The geometric distribution is a discrete probability distribution that is used to calculate the probability of failing in a certain number of successive Bernoulli trials before success is achieved.

**How is the geometric distribution obtained?**

Suppose an archer is trying to hit a target. Either he hits the target or fails to do so. If he fails he tries again. Let us assume that the probability of hitting the target in each trial attempt is fixed, say p. We further assume that each trial is independent. We wish to calculate the probability that the man fails ‘x-1’ number of times before he succeeds in hitting the target.

Since the probability of failure is (1-p) and failure occurs ‘x-1’ number of times followed by a success whose probability is p we use the multiplication law to obtain the required probability.

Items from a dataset
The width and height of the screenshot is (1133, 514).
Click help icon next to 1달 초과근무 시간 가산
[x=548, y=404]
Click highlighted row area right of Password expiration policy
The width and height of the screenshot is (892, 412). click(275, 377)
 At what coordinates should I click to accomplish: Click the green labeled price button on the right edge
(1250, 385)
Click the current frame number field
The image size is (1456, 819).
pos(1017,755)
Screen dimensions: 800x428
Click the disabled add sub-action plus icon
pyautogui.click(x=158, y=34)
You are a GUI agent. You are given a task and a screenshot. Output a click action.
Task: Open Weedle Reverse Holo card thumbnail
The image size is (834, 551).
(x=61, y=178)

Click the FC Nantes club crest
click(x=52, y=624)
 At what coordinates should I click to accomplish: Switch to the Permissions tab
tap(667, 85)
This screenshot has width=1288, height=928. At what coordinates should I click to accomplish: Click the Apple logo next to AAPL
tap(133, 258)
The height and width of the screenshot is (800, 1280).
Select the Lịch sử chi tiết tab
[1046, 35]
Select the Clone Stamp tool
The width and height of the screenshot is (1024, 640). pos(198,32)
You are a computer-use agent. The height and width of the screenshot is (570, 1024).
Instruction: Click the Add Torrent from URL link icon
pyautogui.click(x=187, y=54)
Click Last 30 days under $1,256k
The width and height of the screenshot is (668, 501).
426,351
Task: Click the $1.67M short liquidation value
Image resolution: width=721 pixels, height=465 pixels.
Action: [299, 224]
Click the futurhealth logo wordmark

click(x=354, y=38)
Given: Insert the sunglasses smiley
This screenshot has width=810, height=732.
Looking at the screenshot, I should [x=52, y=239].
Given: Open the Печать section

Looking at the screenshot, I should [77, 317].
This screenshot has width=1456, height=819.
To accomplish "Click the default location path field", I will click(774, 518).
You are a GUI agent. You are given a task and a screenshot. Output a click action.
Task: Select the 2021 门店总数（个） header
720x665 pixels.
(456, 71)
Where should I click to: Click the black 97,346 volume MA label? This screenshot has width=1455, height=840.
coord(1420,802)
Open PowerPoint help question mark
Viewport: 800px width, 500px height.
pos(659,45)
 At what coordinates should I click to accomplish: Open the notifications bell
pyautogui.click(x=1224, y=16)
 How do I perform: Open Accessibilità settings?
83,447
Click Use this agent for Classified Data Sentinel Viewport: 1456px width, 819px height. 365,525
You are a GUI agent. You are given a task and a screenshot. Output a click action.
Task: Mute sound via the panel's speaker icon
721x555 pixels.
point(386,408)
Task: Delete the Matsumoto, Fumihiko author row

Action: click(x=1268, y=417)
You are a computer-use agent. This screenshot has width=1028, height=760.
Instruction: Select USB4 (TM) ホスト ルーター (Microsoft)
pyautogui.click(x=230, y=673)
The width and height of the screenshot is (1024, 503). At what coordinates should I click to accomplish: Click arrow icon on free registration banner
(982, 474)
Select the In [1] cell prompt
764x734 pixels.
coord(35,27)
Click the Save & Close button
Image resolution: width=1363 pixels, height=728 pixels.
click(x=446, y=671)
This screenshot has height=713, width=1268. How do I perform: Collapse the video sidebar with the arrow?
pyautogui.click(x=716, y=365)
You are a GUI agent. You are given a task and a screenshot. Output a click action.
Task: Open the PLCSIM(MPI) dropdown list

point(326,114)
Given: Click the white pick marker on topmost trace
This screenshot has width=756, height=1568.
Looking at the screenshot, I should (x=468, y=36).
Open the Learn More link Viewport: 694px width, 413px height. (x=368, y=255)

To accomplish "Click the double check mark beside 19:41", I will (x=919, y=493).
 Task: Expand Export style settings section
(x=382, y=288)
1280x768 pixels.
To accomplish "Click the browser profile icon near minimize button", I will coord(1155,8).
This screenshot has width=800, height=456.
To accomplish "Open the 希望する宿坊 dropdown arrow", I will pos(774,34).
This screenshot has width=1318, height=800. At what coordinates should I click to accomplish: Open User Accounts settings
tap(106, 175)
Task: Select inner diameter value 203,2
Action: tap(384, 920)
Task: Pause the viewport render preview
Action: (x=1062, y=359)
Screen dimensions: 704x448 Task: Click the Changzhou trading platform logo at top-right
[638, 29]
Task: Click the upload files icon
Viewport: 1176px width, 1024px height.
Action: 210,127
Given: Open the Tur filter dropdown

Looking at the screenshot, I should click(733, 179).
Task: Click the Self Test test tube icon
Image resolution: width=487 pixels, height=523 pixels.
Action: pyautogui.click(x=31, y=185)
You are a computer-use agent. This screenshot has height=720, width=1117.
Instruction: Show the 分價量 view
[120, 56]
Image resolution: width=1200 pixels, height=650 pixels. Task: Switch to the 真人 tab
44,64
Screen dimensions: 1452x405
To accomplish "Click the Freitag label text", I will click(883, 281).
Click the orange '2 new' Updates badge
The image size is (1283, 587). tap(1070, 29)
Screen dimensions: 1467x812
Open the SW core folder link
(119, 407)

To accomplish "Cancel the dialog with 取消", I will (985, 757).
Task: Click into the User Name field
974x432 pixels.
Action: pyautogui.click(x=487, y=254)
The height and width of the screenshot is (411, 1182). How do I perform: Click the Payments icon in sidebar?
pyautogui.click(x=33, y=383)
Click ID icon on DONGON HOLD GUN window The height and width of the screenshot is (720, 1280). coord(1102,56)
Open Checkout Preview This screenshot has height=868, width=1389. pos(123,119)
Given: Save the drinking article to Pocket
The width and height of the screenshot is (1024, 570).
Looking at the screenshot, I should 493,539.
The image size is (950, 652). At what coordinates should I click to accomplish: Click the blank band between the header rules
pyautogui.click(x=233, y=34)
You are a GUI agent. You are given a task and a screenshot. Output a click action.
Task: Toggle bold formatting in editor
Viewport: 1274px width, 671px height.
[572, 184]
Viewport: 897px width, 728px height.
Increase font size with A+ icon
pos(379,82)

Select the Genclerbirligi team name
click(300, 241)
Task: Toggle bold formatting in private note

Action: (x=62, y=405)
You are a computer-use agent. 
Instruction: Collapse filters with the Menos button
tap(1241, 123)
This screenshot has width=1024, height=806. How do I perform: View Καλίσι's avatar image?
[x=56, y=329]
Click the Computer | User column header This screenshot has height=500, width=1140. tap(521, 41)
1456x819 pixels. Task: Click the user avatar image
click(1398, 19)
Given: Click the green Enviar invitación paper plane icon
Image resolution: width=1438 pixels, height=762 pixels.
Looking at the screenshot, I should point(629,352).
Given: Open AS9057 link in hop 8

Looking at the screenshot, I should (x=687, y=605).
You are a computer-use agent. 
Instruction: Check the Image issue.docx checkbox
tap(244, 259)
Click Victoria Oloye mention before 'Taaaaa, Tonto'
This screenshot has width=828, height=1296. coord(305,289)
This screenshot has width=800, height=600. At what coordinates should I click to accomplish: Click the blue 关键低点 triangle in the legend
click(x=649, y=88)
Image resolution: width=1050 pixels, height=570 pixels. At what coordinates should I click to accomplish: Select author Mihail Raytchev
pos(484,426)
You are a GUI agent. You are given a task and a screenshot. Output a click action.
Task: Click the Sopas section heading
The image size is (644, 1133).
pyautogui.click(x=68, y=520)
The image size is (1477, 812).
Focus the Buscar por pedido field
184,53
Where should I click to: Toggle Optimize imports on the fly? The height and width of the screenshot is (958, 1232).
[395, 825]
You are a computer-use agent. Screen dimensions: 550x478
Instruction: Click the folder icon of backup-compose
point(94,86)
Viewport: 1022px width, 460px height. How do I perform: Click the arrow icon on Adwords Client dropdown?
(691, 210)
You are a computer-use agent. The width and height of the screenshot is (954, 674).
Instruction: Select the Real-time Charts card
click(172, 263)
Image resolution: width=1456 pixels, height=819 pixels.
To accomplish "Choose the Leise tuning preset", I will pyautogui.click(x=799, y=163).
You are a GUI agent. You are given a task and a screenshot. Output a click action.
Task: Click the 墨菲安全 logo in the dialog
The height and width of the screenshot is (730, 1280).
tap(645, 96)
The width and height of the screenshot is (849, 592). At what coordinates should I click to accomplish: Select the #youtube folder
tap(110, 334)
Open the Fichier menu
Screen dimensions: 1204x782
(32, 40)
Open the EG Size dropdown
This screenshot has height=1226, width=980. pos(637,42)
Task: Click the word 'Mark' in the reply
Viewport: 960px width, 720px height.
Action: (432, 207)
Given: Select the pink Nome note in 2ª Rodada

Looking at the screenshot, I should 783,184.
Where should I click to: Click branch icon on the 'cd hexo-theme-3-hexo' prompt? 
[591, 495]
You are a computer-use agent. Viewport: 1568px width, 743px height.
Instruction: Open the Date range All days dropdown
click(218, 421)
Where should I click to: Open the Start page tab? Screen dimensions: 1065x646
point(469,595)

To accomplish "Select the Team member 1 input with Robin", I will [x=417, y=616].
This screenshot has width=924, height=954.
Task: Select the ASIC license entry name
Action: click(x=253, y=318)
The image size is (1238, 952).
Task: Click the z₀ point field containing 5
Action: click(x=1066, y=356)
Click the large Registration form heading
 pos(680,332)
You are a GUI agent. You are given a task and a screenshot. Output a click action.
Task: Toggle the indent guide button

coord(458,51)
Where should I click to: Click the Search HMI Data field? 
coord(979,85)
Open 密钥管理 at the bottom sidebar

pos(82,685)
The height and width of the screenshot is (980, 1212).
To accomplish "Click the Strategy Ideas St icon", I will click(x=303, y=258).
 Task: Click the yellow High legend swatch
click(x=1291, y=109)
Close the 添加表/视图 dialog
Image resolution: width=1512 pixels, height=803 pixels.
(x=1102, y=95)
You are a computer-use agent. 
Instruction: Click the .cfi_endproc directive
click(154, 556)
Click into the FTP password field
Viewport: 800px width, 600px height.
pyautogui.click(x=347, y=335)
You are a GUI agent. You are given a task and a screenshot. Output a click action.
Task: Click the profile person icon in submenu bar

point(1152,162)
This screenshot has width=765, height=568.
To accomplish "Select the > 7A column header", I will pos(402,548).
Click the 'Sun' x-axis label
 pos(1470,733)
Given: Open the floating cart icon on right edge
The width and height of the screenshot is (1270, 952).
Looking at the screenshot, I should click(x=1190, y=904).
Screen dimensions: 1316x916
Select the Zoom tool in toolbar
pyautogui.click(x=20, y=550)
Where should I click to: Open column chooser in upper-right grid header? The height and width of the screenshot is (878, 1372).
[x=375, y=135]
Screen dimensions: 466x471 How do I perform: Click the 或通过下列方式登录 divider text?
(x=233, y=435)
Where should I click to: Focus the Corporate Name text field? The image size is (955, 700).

§ **Your tasks**
**A)** Rewrite the passage on the geometric distribution, starting with "The geometric distribution is" and going on through "success is achieved.", and replace "geometric distribution" with "geometric law".
**B)** In the passage on the geometric distribution, list every sentence of the paragraph that begins "Suppose an archer" that contains the word "us" or "we".
**C)** Continue the passage on the geometric distribution from the point where it stops.
The items are not needed for any of this work.

§ **Exercise responses**
**A)**
The geometric law is a discrete probability distribution that is used to calculate the probability of failing in a certain number of successive Bernoulli trials before success is achieved.

**B)**
Let us assume that the probability of hitting the target in each trial attempt is fixed, say p.
We further assume that each trial is independent.
We wish to calculate the probability that the man fails ‘x-1’ number of times before he succeeds in hitting the target.

**C)**
Note that we can use the law of multiplication since we are assuming that the successive trials are independent. Hence, the required probability=p*(1-p)^{X-1} which is precisely the probability mass function of the geometric distribution.

**Probability Mass Function(PMF) of the Geometric Distribution**:

The probability mass function of the geometric distribution is given by the formula:

P(X=x) = \begin{cases} p(1-p)^{x} & \text{if } x=0,1,2,3,\ldots \\ 0 & \text{otherwise}\end{cases}We sometimes use the notation q=1-p. Note that as expected the total probability adds up to 1 by the well-known formula for the summation of an infinite geometric series. In fact, this is the reason why the distribution is called the geometric distribution.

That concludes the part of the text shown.